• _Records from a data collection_
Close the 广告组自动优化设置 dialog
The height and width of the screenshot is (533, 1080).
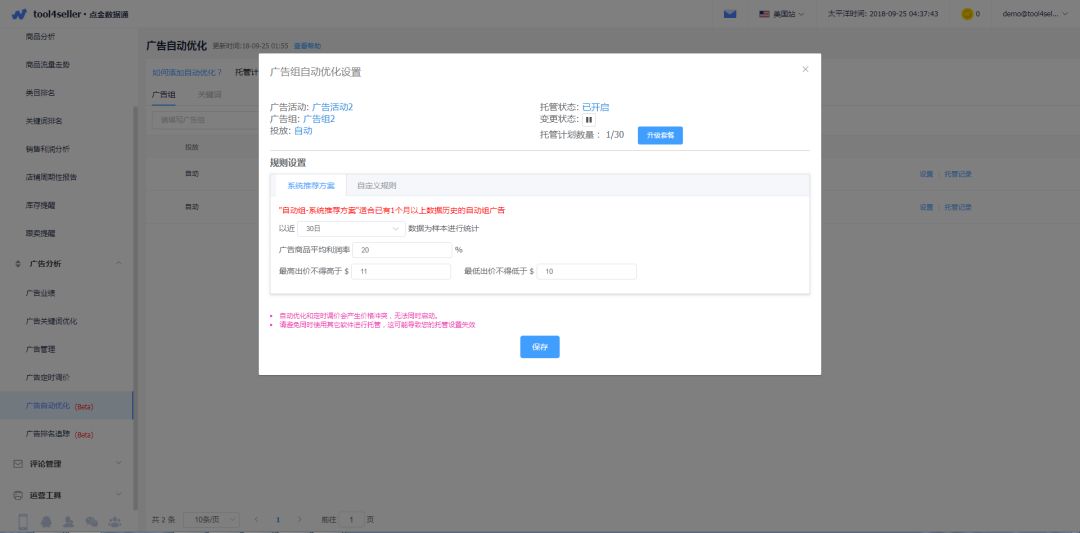coord(805,69)
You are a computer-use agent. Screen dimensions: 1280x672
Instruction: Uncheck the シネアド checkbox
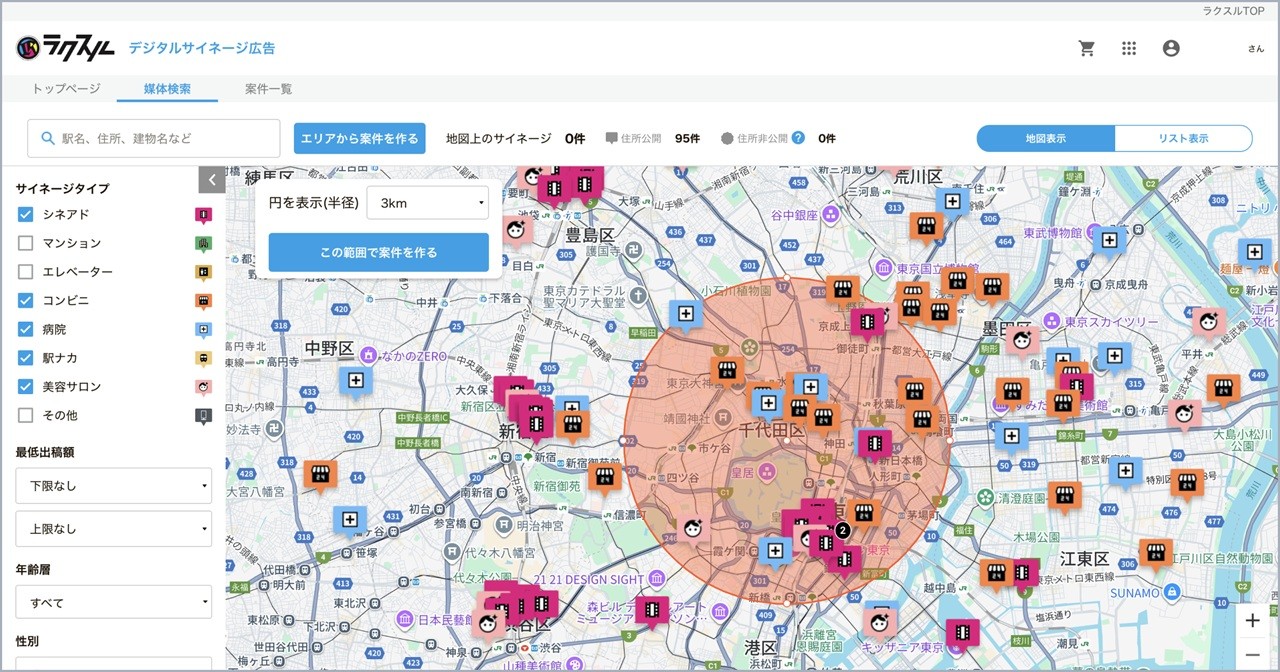[x=26, y=214]
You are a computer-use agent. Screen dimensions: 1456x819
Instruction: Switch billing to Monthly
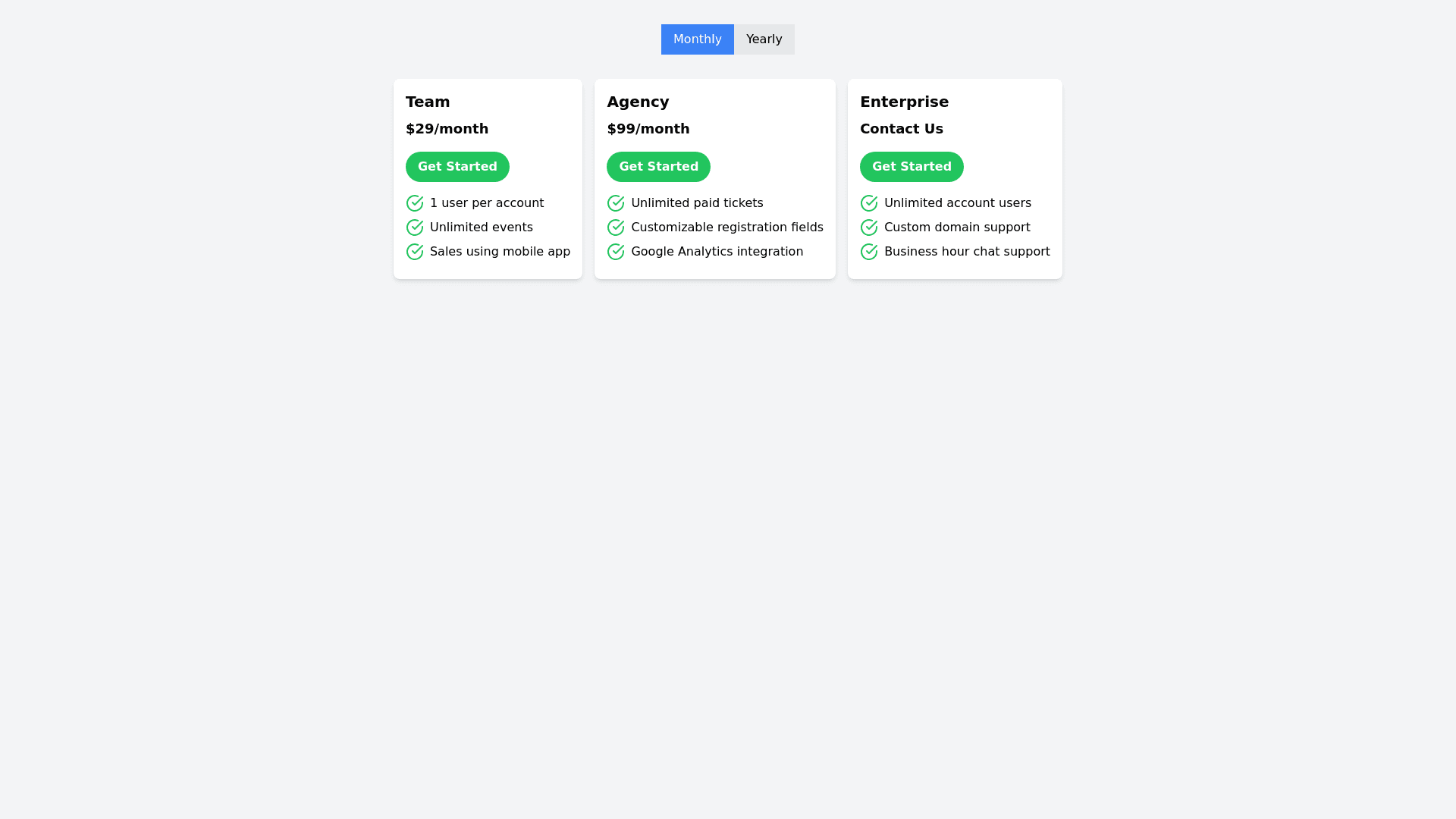point(697,39)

• _Aim of the task_
Tell me how many lines of the records include the word "computer", replying with the number alone.

• _Exercise answer_
2